The Cougars acquired Gabrielle Aug. 10 along with a fourth-round bantam pick in 2017 in a trade with the Regina Pats for 16-year-old forward Lane Zablocki and a fourth-rounder in 2016.
Gabrielle will be back in action tonight when the Cougars host the Seattle Thunderbirds in the first of a two-game series at CN Centre and he knows his team is in for two difficult games. The T-birds (22-14-3-0) rank fifth overall in the Western Conference, five points back of the third-place Cougars (25-15-1-1).
"We haven't played their full team, they've always been missing a few guys, but they're a big strong team and a little younger, like us," said Gabrielle. "They're fun games playing against those guys and they work hard so we have to be prepared and just play our game."
The T-birds beat Everett 3-2 in overtime at home Saturday, a day after they posted a 3-1 win over Portland. Mathew Barzal, one of the better players for Canada at the World Junior Hockey Championship in Helsinki, scored twice in the win over the Silvertips.
One of four NHL-drafted players with Seattle, Barzal was picked 16th overall in 2015 by the New York Islanders. The others are LW Ryan Gropp (New York Rangers, second round 2015), RW Keegan Kolisar (Columbus, third round 2015), and D Ethan Bear (Edmonton, fifth round 2015).
Also in the mix for Seattle is centre Scott Eansor, who played for the U.S. world junior team, and 20-year-old goalie Landon Bow, acquired a week ago in a trade from Swift Current for goalie Taz Burman, winger Jamal Watson and a second-round pick in 2016. Bow played both weekend games for the T-birds and allowed just three goals on 56 shots.
The Cougars lost 4-1 to the T-birds in the first of the four-game regular-season series Oct. 3 in Kent, Wash. At the time, Barzal, Bear and Gropp were all still with their NHL teams. Eansor and Barzal were fulfilling world junior team duties on Dec. 15 when the Cougars beat the T-birds in their own building 6-2.
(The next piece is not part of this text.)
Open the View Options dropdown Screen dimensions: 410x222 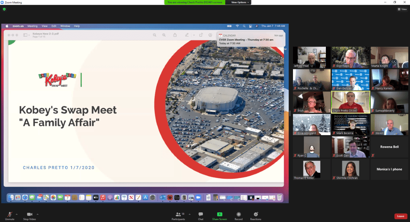pos(240,2)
"There's no doubt, they're a tough team," said Cougars head coach Mark Holick. "They have good size and good skill and they have good goaltending. They picked up Landon Bow in a trade and we'll have our boys ready. This is the time of year where things get tight, and you have to work and check and be disciplined."
The Cougars learned Saturday they can't afford to take penalties. Two of the four goals the Royals scored in their 4-3 win came on power plays. The Cougars are the most penalized team in the WHL with 793 minutes through 42 games, an average of 18.9 minutes per game. Lethbridge, the second-most penalized team, averages 14.5 minutes. The Cougars have played shorthanded 187 times. Only three teams - Edmonton, Saskatoon and Tri-City - have been forced into more penalty-killing situations.
The Cougars' saving grace has been their penalty killing. They rank fourth-best in the WHL with an 83.9 per cent success rate. They also lead the league in shorthanded goals with nine, and the speedy Gabrielle has scored five of those shorties.
Holick saw several things he didn't like in Saturday's game and was planning to cure those bad habits in Monday's practice. He admitted the Jansen Harkins-Brad Morrison-Jared Bethune forward trio was good in all areas on the ice and he liked the offence Gabrielle's line supplied. But Holick wasn't impressed with the defensive-zone play of the Gabrielle-Chase Witala-Brogan O'Brien unit and said his energy line, with Colby McAuley returning from a three-game suspension to play with Kody McDonald and Luke Harrison, was not very effective.
"I want to see us make plays harder," Holick said. "I thought our passes out of our zone were soft and getting knocked down or we went to check a guy and didn't have strong sticks.
"You don't have to be animals but you have to be hard to play against and I didn't think we were, as consistently as we need to be."
Game time tonight and Wednesday is 7 p.m.